Allongée sur le lit, la tête en arrière, je pense aux échecs que je rencontrerais dans la vie. Ces blessures qui viennent te marquer, limiter ton champ d'action et te faire ravaler ta fierté. Mon père ne m'a jamais trop prévenue contre les échecs, peut-être en a t'il connu peu. Les échecs : les ornières de nos existence, il s'agit de passer dessus sans y laisser une cheville.

Au petit-déjeuner tout à l'heure, je m'étire et je pense sans aucune componction, à ce qui m'attend aujourd'hui. Luc m'attend, il voudra sûrement déjeuner avec moi. Je n'en ai aucune envie : je me lasse. Pourquoi continuer à faire semblant ou jouer une piètre comédie... mes sentiments sont capricieux, et mes amours rares, violentes et intérimaires. Le regard de mon père sur moi me conforte dans ce bon projet : n'en faire qu'à ma tête de moineau. Tant pis !
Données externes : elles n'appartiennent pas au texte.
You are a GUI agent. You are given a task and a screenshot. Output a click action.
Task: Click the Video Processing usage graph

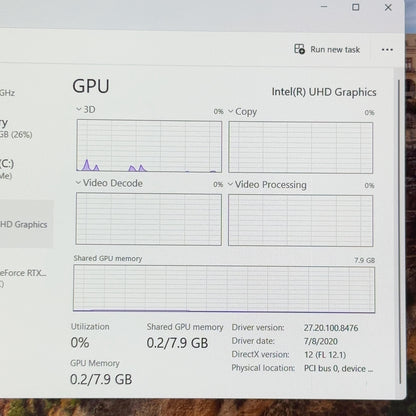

A présent, le dos nus contre mes draps un peu tièdes, je m'over-ennuie. Si seulement Anne n'avait pas pour moi ce visage de mépris, lorsque je ris de toutes mes dents, je ne traverserais pas cette phase stupide d'introspection. Son imperturbable délicatesse vient tout bousculer, je réalise que je suis une ineptie, je voudrais enfouir ma tête sous un nombre certain de strates géologiques, qu'on me retrouve belle, grandie, superbe, et surtout, silencieuse.

Est-ce possible de se sentir aussi inadéquate, déplacée, être ainsi déchirée, entre remords et aspiration au plaisir ? D'ici une dizaine de minutes, j'entendrai son pas délicat, ses sandales de beau cuir qui fouleront légèrement la terrasse, une rage poisseuse s'empare de moi : ma jalousie est exacerbée, son élégance ne la quittera donc jamais : il faut même qu'elle arrose son camélia avec distinction.